| To do |
Search term "agent": please copy every line of the records below that contains it.

| Task data |
▬▬▬▬▬▬▬▬▬▬
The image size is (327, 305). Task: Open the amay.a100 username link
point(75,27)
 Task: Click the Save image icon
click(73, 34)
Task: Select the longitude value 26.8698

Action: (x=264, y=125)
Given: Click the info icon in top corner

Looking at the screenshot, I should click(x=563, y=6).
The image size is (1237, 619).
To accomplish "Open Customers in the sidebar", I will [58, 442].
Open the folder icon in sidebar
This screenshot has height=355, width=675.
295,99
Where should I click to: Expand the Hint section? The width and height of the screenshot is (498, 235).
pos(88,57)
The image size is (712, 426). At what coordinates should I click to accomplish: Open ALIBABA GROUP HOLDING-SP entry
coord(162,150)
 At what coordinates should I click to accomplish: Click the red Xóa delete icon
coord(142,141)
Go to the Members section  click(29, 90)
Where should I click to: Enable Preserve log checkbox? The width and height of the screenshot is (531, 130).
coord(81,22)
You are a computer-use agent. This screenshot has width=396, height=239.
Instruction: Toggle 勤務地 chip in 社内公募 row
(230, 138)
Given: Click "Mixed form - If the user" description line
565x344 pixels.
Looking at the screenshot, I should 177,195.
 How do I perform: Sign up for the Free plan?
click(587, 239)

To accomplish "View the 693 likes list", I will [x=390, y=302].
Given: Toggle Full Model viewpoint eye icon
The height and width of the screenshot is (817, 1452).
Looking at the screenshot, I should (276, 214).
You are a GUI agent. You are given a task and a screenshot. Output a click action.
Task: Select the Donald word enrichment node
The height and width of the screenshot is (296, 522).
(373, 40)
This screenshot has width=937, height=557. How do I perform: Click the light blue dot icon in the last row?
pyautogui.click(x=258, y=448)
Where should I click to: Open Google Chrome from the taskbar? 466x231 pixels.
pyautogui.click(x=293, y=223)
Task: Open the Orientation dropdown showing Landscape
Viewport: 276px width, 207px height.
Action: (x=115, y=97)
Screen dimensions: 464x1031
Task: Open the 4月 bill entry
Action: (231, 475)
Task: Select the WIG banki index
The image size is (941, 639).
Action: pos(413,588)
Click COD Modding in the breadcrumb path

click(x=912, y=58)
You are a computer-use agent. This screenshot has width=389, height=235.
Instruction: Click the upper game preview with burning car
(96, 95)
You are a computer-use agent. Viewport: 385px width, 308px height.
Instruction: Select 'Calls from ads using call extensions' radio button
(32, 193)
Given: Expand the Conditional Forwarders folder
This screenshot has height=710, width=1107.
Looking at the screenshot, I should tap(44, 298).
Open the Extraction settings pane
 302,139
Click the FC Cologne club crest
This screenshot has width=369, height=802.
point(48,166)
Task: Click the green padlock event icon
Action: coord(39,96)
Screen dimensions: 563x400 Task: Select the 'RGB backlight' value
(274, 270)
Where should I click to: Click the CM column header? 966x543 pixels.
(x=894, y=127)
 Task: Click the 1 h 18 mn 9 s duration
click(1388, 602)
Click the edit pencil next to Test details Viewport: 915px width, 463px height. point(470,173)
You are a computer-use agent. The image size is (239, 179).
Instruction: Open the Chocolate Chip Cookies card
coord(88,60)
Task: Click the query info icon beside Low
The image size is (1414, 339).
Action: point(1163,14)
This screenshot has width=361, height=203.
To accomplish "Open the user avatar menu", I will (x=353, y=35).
▬▬▬▬▬▬▬▬▬▬
| Output of the task |
You are a computer-use agent. This screenshot has width=396, height=239.
You are a GUI agent. You are given a task and a screenshot. Output a click action.
You are a computer-use agent. This screenshot has width=389, height=235.
You are a computer-use agent. Viewport: 385px width, 308px height.
You are a computer-use agent. The image size is (239, 179).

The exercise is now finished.